Reproduce the listing below, from the line containing "How do I perform: Click the 汤显祖" through the end of the listing, both ends included.

----

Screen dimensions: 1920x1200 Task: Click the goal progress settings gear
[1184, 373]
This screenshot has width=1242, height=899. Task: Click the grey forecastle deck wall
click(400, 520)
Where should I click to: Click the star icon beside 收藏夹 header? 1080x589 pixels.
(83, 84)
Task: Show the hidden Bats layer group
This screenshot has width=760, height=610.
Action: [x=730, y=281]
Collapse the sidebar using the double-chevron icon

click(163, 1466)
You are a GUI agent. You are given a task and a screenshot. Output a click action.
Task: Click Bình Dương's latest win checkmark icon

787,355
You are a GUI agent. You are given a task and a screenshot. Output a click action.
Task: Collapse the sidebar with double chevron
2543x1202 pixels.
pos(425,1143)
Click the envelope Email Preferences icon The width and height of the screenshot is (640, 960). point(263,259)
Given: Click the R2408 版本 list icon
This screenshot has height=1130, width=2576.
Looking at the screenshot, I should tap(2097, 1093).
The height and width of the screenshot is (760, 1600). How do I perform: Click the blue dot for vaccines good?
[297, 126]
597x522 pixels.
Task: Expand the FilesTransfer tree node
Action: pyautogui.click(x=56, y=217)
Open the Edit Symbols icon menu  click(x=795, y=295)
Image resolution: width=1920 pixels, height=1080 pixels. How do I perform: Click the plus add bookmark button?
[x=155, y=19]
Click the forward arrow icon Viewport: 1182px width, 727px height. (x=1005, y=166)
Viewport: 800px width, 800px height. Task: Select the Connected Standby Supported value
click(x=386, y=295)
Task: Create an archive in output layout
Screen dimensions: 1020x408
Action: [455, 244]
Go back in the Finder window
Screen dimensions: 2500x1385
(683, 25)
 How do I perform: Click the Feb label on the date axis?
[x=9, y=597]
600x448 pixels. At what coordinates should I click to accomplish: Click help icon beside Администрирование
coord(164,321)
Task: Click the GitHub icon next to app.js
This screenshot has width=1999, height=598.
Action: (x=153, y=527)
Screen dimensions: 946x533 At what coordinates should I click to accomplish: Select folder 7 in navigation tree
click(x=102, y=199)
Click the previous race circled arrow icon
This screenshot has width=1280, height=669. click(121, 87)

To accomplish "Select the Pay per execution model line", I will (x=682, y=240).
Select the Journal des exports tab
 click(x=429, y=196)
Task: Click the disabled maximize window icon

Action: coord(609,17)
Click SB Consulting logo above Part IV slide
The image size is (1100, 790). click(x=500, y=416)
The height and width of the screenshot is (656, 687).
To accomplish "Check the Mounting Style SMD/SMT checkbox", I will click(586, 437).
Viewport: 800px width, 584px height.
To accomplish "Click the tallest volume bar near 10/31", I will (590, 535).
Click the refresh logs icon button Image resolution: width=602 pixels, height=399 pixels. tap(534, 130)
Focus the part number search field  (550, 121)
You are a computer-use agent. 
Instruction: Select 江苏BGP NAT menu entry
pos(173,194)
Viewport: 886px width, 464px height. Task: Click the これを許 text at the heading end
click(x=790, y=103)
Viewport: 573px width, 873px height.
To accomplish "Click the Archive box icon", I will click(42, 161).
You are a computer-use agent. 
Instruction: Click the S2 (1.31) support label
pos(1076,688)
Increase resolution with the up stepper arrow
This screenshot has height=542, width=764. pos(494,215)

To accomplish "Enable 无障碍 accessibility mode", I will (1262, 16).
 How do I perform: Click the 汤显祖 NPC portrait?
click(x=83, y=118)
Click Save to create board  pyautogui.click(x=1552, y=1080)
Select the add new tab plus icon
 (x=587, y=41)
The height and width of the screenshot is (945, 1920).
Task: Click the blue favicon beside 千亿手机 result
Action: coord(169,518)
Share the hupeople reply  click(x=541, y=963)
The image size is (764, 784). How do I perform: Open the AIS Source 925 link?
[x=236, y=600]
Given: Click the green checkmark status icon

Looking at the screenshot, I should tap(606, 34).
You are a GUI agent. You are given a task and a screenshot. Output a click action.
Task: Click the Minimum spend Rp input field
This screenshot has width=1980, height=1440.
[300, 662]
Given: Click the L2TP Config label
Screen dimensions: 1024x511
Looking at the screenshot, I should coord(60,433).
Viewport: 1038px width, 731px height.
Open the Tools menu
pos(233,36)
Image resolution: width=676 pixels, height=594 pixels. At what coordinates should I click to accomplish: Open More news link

----

== Response ==
 How do I perform: Click the 汤显祖 NPC portrait?
click(x=83, y=118)
Click Save to create board  pyautogui.click(x=1552, y=1080)
Select the add new tab plus icon
 (x=587, y=41)
The height and width of the screenshot is (945, 1920).
Task: Click the blue favicon beside 千亿手机 result
Action: coord(169,518)
Share the hupeople reply  click(x=541, y=963)
The image size is (764, 784). How do I perform: Open the AIS Source 925 link?
[x=236, y=600]
Given: Click the green checkmark status icon

Looking at the screenshot, I should tap(606, 34).
You are a GUI agent. You are given a task and a screenshot. Output a click action.
Task: Click the Minimum spend Rp input field
This screenshot has width=1980, height=1440.
[300, 662]
Given: Click the L2TP Config label
Screen dimensions: 1024x511
Looking at the screenshot, I should coord(60,433).
Viewport: 1038px width, 731px height.
Open the Tools menu
pos(233,36)
Image resolution: width=676 pixels, height=594 pixels. At what coordinates should I click to accomplish: Open More news link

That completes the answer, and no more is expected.